Un trait tout en rondeur extrêmement plaisant et des récits délirants où chaque case renferme de nombreux gags. Ces histoires sont malheureusement épuisées en français comme en anglais mais il est possible d'en lire quelques-unes sur Internet (notamment sur cet excellent blog).


Années 1950.

Mad de Harvey Kurtzman et al. (1952-1956, États-Unis).
Harvey Kurtzman, accompagné de dessinateurs virtuoses (Wally Wood, Will Elder, Jack Davis, etc.) révolutionne avec Mad l'humour en bande dessinée. Parodies, second degré, arrières-plans délirants. René Goscinny, qui fut leur ami, et Gotlib, entre autres, s'en souviendront...

Peanuts de Charles M. Schulz (1955-1965, États-Unis).
Que dire à propos des Peanuts ? À la fois l'une des bandes dessinées les plus vendues (voire la plus vendue) au monde et l'une des plus appréciées de la critique. Quelques enfants et animaux dans un monde sans adulte mais pas sans cruauté. Pauvre Charlie Brown...

Master Race de Bernard Krigstein (1955, États-Unis).
De cet auteur, je ne connais que ce récit de huit pages, récemment publié dans un hors série de Beaux-Arts magazine (dont l'achat est amplement justifié par ce récit à lui seul). Extraordinaire évocation du génocide, quinze ans avant Maus.

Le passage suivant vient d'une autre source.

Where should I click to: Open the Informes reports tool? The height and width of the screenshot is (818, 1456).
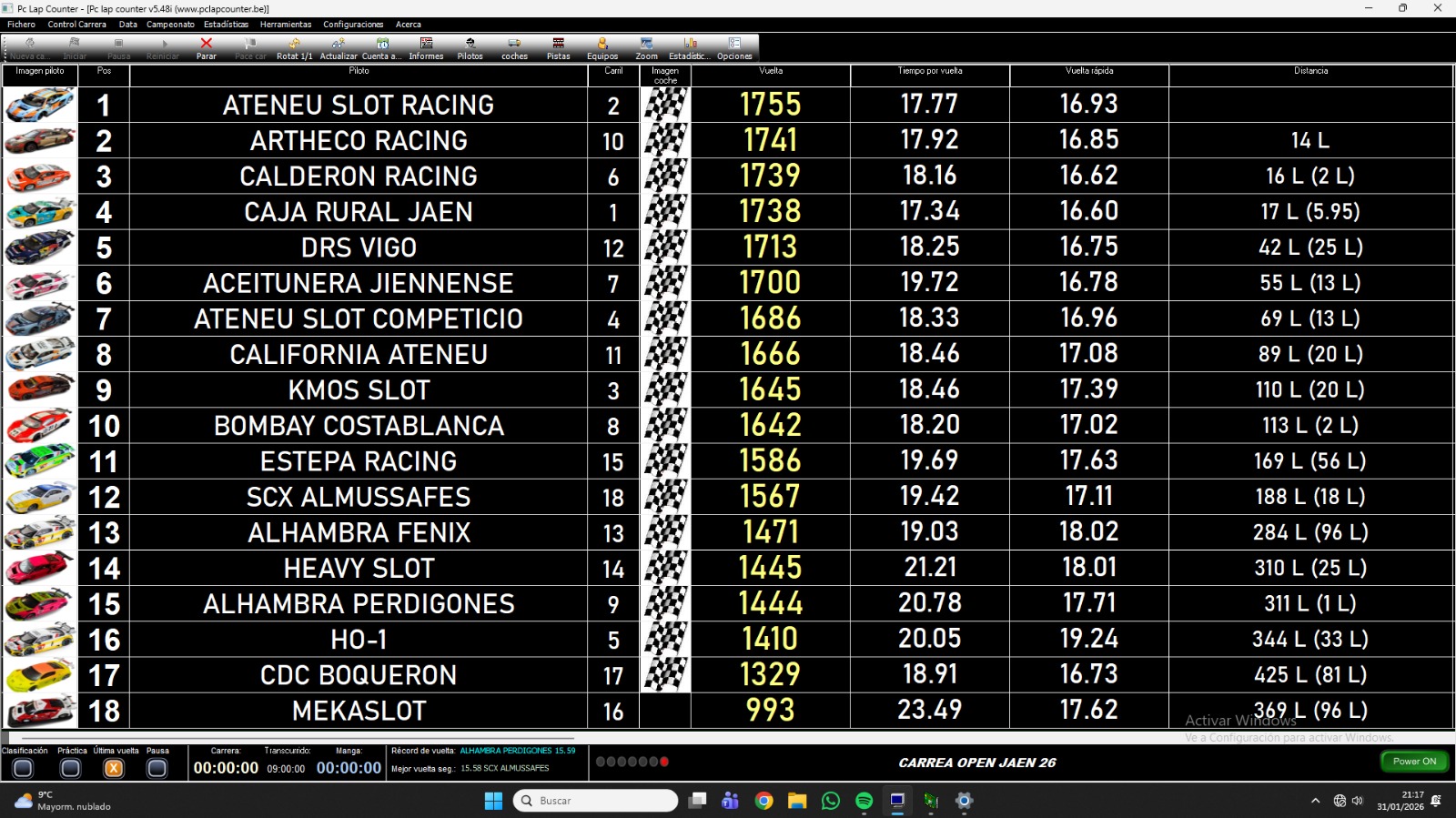(x=426, y=47)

L'Éternaute de Héctor Germán Oesterheld et Francisco Solano López (1957-1959, Argentine).
Peut-être la meilleure bande dessinée de science-fiction. Oesterheld invente des extra-terrestre terrifiants et crédibles et nous narre les mésaventures d'humains ordinaires devant les affronter.

Lucky Luke de René Goscinny et Morris (des Rails sur la prairie au Fil qui chante, 1957-1977, Belgique).
Goscinny et Morris revisitent l'ensemble de l'histoire de l'Ouest avec beaucoup d'humour.

Astérix de René Goscinny et Albert Uderzo (d'Astérix le Gaulois à Astérix chez Rahazade, 1959-1987, France).
Comique de situation, critique sociale, jeux de mots, finesse psychologique (ah, La Zizanie...), humour visuel : Tout contribue à faire de cette bande dessinée une des plus drôles qui soit. Avec cette série Goscinny montrait au grand public francophone que la bande dessinée ne s'adressait pas exclusivement aux moins de 15 ans. Des mêmes auteurs, on pourra lire Oumpah-Pah, très drôle également.


Années 1960.

Œuvres d'Alberto Breccia (à partir de Mort Cinder, 1962-1993, Argentine).
Un des dessinateurs les plus innovants que je connaisse. Ses recherches formelles et graphiques n'ont guère équivalent dans la bande dessinée.

Œuvres de Robert Crumb (depuis 1963, États-Unis).
Dessinateur exceptionnel, fin autobiographe et peintre social subtil.

Œuvres de Jean-Claude Forest (de Barbarella à Enfants, c'est l'Hydragon qui passe, 1964-1984, France).
Un des plus grands poètes (avec Fred, mais dans un autre genre) de la bande dessinée francophone. Textes ciselés et imaginatifs, dessins pleins de fougue et de liberté.

Mafalda de Quino (1964-1973, Argentine).
Mafalda est une gamine impertinente qui pose un regard sans concession, mais très drôle, sur sa famille, son pays et le monde qui l'entoure.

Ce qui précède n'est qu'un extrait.